# Input data
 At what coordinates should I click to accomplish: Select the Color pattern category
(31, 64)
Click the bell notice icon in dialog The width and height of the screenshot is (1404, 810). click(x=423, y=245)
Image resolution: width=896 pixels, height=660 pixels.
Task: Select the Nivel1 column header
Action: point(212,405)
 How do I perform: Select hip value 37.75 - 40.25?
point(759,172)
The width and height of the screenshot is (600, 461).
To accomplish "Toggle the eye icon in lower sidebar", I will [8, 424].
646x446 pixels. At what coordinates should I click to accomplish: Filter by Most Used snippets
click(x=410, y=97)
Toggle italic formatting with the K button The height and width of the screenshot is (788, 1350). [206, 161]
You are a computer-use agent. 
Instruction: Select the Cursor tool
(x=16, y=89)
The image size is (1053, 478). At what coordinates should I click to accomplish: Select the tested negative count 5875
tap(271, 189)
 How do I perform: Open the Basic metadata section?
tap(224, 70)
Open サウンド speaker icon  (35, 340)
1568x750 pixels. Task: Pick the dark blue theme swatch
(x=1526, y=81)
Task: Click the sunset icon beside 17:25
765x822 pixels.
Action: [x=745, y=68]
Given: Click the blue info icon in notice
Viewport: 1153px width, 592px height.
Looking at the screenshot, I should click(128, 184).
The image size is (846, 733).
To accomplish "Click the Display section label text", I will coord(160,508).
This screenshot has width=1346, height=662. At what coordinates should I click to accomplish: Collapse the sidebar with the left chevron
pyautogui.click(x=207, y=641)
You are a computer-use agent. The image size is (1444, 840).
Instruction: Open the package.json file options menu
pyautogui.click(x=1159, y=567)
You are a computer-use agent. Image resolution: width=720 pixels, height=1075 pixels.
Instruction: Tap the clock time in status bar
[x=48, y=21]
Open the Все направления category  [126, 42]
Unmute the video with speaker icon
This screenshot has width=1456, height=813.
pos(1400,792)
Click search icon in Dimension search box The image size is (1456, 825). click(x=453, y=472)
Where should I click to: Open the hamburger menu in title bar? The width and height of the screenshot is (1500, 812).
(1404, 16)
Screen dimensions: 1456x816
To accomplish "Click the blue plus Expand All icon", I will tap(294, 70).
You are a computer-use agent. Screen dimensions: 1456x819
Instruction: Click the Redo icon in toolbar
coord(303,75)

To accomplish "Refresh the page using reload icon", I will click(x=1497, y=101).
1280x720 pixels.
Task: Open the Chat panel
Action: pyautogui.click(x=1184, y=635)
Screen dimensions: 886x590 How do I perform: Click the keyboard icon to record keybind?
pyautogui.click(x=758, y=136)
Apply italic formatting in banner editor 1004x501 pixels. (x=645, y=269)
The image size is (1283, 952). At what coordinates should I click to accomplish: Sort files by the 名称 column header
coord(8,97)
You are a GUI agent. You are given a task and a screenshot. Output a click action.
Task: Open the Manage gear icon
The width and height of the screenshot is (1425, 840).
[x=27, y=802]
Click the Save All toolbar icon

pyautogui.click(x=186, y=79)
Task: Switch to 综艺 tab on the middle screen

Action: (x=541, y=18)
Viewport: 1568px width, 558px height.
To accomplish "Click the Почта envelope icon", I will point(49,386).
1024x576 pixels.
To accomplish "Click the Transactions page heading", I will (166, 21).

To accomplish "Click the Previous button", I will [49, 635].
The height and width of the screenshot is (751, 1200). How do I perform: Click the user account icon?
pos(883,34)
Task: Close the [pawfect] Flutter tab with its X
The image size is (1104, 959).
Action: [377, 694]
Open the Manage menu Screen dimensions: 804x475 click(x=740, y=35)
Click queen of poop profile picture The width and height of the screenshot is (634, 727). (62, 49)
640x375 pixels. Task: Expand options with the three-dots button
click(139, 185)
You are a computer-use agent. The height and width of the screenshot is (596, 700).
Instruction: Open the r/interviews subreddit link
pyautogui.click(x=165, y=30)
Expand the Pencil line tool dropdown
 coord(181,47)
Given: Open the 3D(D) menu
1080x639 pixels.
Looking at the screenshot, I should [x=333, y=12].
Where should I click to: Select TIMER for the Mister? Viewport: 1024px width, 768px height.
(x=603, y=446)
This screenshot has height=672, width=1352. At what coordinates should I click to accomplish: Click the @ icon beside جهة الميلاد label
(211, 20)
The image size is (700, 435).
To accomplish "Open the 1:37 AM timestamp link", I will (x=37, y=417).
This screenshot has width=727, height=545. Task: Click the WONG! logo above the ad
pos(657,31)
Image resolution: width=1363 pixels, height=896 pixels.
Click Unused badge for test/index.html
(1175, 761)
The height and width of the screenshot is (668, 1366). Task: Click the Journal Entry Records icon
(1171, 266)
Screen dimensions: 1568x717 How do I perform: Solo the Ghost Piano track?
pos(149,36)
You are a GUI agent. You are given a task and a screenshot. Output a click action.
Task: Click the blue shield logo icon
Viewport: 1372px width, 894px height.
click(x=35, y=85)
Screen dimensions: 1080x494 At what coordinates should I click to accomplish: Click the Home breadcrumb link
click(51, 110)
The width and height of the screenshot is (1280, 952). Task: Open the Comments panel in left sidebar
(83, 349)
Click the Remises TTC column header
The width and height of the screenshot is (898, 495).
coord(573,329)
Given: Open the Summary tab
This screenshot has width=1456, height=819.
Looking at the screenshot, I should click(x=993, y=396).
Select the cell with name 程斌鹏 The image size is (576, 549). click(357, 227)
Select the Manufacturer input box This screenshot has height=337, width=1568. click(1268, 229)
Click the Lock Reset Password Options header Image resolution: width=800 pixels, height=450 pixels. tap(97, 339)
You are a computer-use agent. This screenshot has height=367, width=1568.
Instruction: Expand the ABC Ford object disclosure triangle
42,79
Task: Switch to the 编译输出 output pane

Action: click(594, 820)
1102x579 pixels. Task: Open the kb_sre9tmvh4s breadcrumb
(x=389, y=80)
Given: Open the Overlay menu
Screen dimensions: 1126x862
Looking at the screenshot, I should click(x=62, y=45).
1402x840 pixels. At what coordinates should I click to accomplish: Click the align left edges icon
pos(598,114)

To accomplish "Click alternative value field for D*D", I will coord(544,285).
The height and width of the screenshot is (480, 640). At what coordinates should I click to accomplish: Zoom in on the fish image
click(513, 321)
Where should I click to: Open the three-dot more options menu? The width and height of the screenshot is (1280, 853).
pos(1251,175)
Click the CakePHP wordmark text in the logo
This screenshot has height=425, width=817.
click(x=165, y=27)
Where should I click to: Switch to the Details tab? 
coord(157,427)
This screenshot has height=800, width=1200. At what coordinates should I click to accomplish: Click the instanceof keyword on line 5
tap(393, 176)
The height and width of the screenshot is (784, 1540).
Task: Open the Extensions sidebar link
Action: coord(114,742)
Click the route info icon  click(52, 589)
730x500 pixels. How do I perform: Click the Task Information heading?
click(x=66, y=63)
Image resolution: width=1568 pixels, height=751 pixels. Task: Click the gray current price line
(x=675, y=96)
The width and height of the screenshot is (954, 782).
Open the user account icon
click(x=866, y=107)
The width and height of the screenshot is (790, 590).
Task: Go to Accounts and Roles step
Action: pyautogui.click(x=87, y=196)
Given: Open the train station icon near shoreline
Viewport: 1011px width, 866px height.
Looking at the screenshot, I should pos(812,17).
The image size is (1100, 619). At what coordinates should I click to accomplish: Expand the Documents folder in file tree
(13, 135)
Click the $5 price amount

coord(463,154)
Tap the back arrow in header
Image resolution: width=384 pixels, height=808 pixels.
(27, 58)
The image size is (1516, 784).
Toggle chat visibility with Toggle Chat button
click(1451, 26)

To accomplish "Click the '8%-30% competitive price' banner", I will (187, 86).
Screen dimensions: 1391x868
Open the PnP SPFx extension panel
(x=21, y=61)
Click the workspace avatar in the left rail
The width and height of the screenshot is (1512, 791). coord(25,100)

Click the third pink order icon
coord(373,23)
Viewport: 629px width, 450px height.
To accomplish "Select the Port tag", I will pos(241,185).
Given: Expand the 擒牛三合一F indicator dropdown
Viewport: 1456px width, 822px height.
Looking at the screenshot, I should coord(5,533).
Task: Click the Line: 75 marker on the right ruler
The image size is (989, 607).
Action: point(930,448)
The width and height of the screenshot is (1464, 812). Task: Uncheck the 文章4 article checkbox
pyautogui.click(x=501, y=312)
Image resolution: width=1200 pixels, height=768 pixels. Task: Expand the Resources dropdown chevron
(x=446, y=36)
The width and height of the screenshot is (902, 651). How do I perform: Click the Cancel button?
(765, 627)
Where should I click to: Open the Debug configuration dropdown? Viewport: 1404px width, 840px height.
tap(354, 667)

# Do this
From the listing above, collect every line that contains the string "perform". Matches must agree in case.

# Response to the task
 How do I perform: Select hip value 37.75 - 40.25?
 How do I perform: Open the Basic metadata section?
Screen dimensions: 886x590 How do I perform: Click the keyboard icon to record keybind?
The height and width of the screenshot is (751, 1200). How do I perform: Click the user account icon?
Screen dimensions: 1568x717 How do I perform: Solo the Ghost Piano track?
730x500 pixels. How do I perform: Click the Task Information heading?
The width and height of the screenshot is (902, 651). How do I perform: Click the Cancel button?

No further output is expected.